My sisters were the last to take their positions: they had been concealing themselves on the front balcony of the house, watching from behind a chair the distant fires of the city and the silent, empty street. They wondered, as they stood, why the aunts and cousins and the rest of the grown-ups were crying and silent. Surely their father would put things to rights when he came, as he would come. As he was coming, in fact. They had seen him hurrying along from a hundred yards away, hunched under the trees, swift and surreptitious, but, to his children, an unmistakable walk and silhouette. It was strange that he had not made an effort to arrive before the sirens started sounding but, after all, he was not so very late. In the past, he had often arrived twenty or thirty minutes late for dinner at Nana’s house, kept behind at the office. It was ridiculous to make such a fuss when he was only five or ten minutes late for lunch. And before Sushmita, in her practical way, could say something to point this out, the gates at the front of the house were clanging open and shut; the grown-ups were rising to their feet; the light footfalls of Pa were heard in the glass-fronted side porch of the house, and there he was.

He looked tired and untidy; his jacket was over the crook of his arm. He was a little late, but he had had things to do all day, and sometimes things take longer to achieve than people anticipate and, after all, he was only six or seven minutes late. Sushmita and Sunchita were glad to see their father, but not excessively so.
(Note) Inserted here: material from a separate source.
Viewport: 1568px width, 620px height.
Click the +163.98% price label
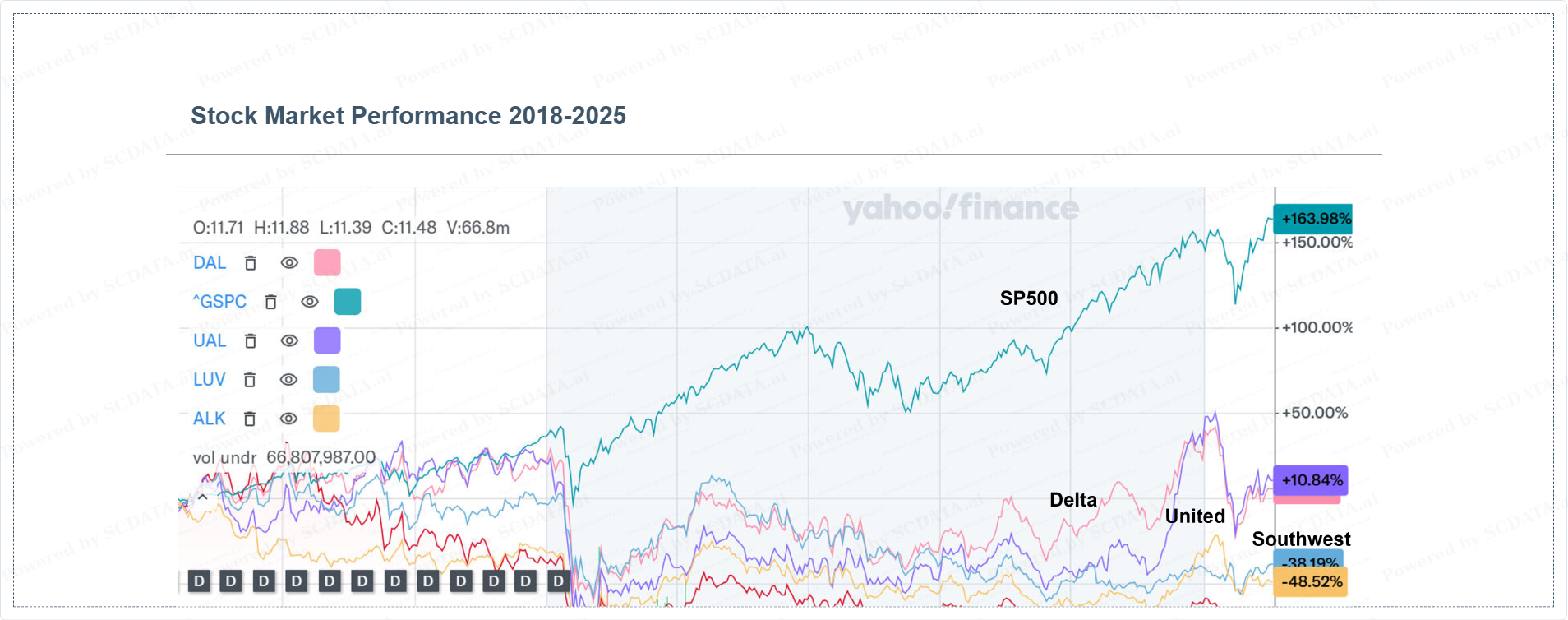1313,219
After all, everyone had been expecting his arrival, all morning, and here he was.

It was a surprise to them when Nana strode forward out of his chair, took their father by his thin shoulders and shook him hard. There were not many occasions on which Grandfather raised his voice; perhaps this one was the first one they would remember. He shouted into my father’s face: ‘Do not do that! Never again do that to my daughter! Never, ever, do that to my wife, or to me, or to my daughters! Never, ever, do that to my grandchildren!’ My grandfather went on through the table of affinities. It was as if he were attempting to run through all the possibilities of insult and offence and the vulnerable. His rage took three or four sentences to lower from its highest pitch, as he remembered the need to remain quiet; after twenty seconds, the rage continued at a lower volume. Into my father’s face my grandfather shouted, a mute in his throat but no restraint on his rage.

Sunchita and Sushmita watched, horrified and appalled, at the unknown sight of their grandfather shouting; the still less imaginable sight of their father taking the abuse. From any unjustified display of power their father, they knew, would walk away. Now he had arrived ten minutes later than he should have, and not only was Grandfather shouting at him, but Father was standing there accepting the abuse, as long as it seemed to go on.

My aunts and my mother, drying her tears and coming to her husband, found this a less unfamiliar sight than the children. They remembered the last time Nana had burst out shouting. It had been thirteen years before. It had been the day that Boro-mama had run away, leaving the garden path unswept; the day he had run away to marry Sharmin, who was now sitting in a placid way in a corner of the salon, keeping an eye on their four children. (She was glad to see her brother-in-law Mahmood: she had never really doubted that he would get here safely, and she went on knitting.) That was the last time Nana had shouted, when he had raised his voice and demanded the immediate attendance of Era, who had known all about it. My grandfather never lost his temper, and never raised his voice. He must have shouted as a boy, though it was hard to imagine. But in family stories, these were the two occasions when he raised his voice: to Era, when she knew all about Laddu’s elopement; and to Mahmood, the day he came in after the curfew had been declared, making his wife cry. For the rest of his life, my grandfather never saw anything to make him shout. But that day, he did shout, and my father knew he was right to.